§ **WRITTEN INSTRUCTION**: Recast the part of the rows that opens with the line containing "Screen dimensions: 697x438" and closes with the line containing "Action: click(x=786, y=601)" as a JSON list of strings, one string per line. Skip blank lines and leave the pictures out.

--- Begin ---

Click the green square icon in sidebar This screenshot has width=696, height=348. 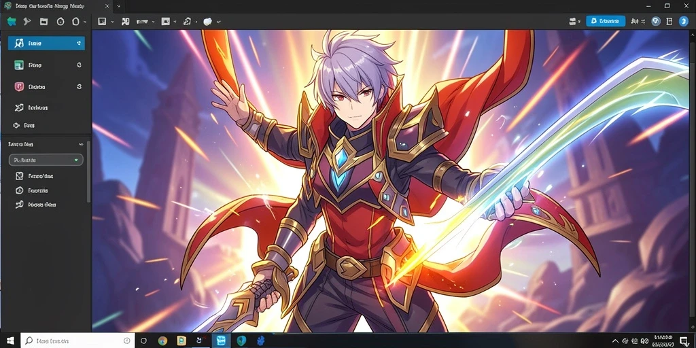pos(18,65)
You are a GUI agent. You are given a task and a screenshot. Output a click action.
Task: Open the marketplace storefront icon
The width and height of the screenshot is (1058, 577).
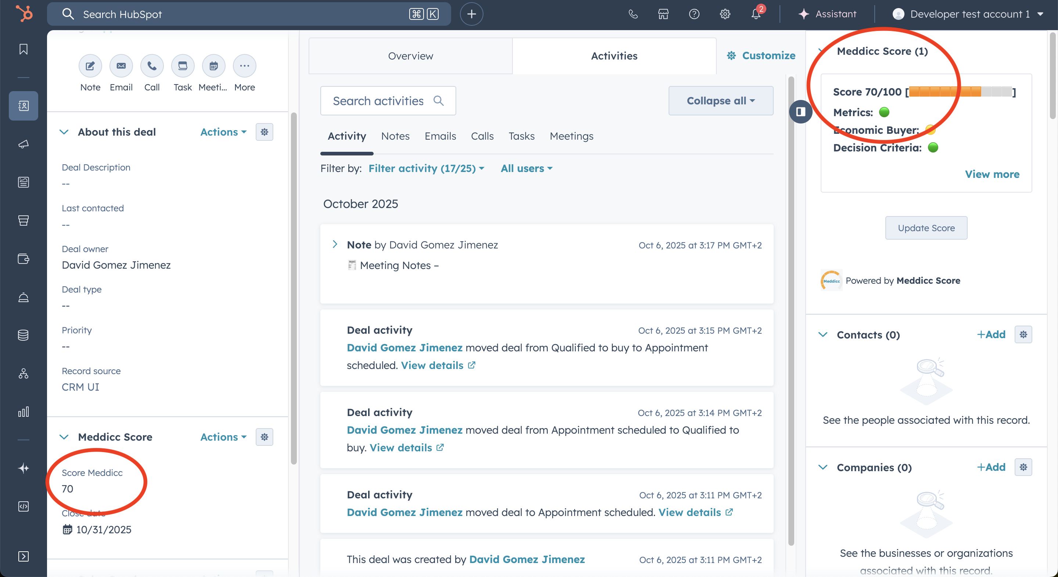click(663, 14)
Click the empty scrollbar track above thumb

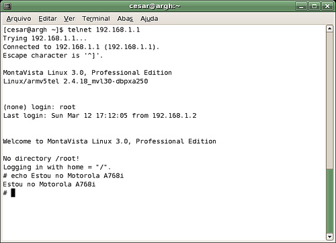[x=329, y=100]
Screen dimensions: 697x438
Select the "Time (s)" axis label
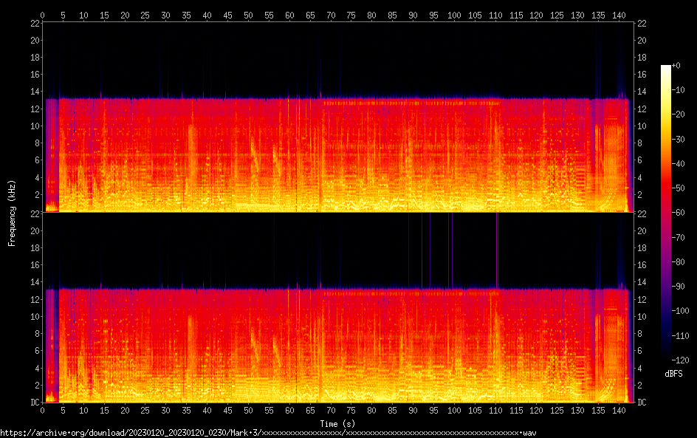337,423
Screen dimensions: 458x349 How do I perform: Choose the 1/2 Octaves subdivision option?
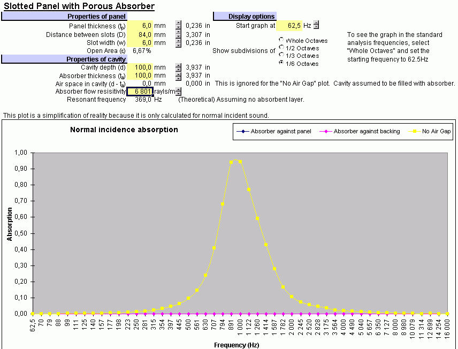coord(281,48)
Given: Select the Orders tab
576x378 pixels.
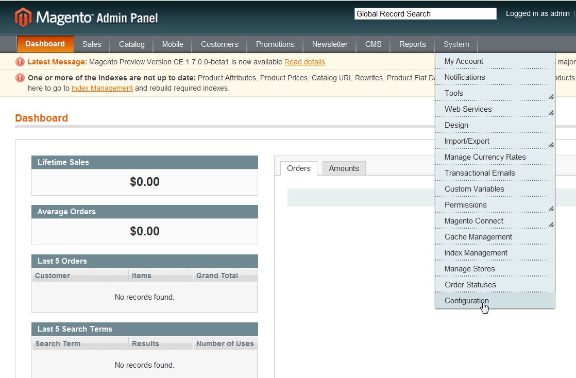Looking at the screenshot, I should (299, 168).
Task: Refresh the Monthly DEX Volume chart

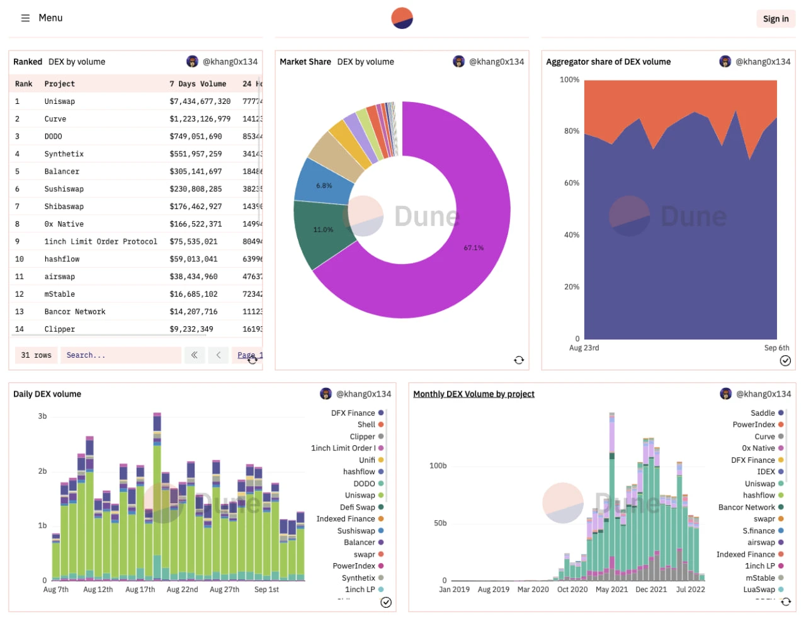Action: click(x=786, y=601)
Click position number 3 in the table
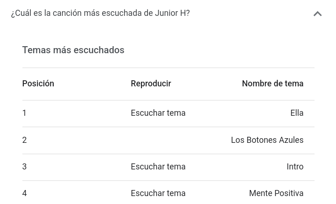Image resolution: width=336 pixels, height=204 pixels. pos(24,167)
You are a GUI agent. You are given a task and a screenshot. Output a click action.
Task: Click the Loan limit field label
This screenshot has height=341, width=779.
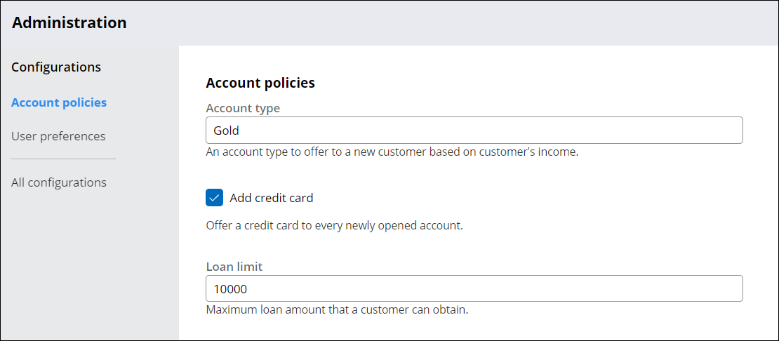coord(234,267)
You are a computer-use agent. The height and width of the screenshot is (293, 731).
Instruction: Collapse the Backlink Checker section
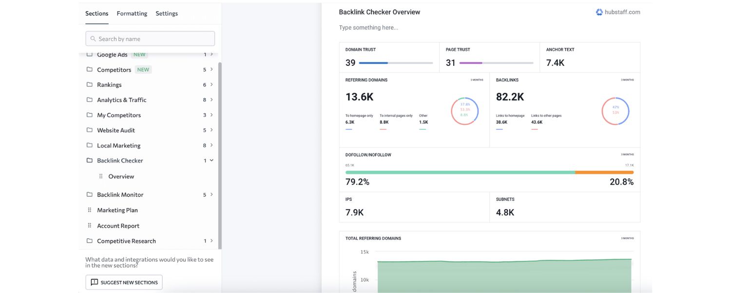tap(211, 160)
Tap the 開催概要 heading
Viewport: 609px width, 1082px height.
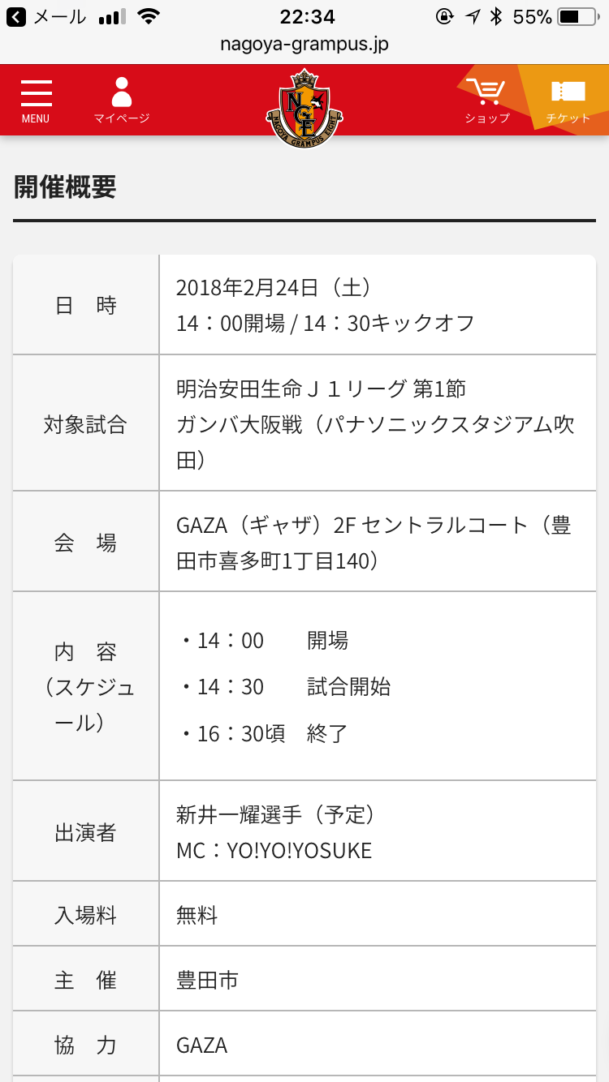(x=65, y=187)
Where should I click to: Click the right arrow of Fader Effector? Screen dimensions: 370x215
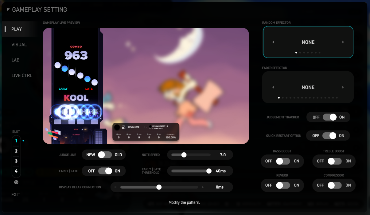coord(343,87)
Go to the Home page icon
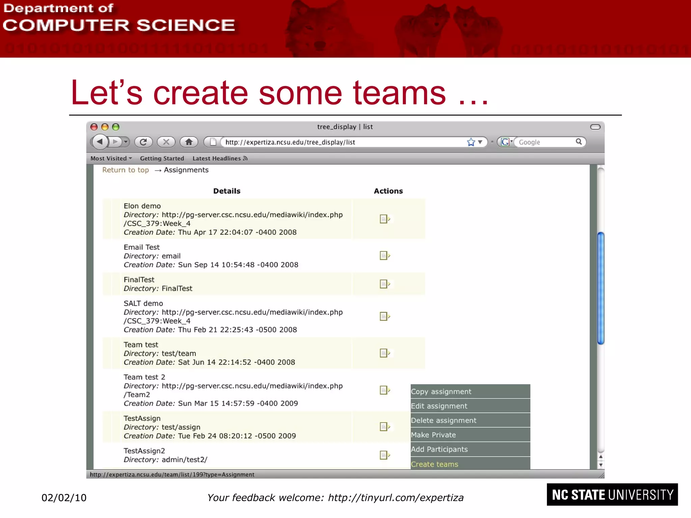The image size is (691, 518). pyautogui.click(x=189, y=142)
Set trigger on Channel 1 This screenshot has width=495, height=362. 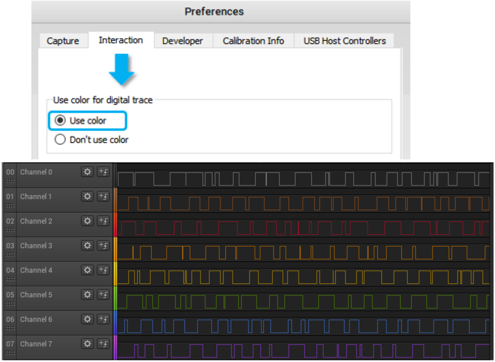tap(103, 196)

--- End ---

§ **EXERCISE SOLUTION**:
[
  "Screen dimensions: 697x438",
  "Select the \"Time (s)\" axis label",
  "337,423",
  "Screen dimensions: 458x349 How do I perform: Choose the 1/2 Octaves subdivision option?",
  "coord(281,48)",
  "Given: Select the Orders tab",
  "576x378 pixels.",
  "Looking at the screenshot, I should (299, 168).",
  "Task: Refresh the Monthly DEX Volume chart",
  "Action: click(x=786, y=601)"
]